Stored data entries
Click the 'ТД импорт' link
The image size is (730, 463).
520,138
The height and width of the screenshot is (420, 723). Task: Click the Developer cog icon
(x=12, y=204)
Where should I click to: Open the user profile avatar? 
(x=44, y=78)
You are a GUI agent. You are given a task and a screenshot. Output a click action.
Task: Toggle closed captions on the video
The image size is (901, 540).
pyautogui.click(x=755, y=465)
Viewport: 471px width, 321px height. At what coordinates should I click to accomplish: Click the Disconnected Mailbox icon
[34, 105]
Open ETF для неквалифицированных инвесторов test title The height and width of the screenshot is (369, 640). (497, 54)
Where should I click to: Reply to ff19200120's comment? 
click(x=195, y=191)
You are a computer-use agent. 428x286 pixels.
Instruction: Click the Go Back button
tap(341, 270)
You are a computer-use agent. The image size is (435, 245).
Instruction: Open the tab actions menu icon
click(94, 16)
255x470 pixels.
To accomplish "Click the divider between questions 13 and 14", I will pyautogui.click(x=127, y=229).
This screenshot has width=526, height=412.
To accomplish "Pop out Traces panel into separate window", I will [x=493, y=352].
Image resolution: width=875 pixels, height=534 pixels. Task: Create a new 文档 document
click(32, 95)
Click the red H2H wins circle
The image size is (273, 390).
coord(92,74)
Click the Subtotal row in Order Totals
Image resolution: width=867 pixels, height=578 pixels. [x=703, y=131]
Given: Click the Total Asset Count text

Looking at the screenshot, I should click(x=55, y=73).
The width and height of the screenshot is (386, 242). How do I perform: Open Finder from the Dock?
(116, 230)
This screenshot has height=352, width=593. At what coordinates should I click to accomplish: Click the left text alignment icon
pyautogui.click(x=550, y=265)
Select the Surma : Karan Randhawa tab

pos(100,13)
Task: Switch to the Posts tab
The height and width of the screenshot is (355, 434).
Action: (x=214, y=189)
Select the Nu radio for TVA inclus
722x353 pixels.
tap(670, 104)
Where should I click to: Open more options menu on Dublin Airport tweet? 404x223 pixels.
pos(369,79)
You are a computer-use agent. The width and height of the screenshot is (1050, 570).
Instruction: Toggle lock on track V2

* [WORK INSTRUCTION]:
Where the string "Toggle" appears in a line of the entries above, return that line.

* [ANSWER TO THE PROBLEM]:
Task: Toggle closed captions on the video
Instruction: Toggle lock on track V2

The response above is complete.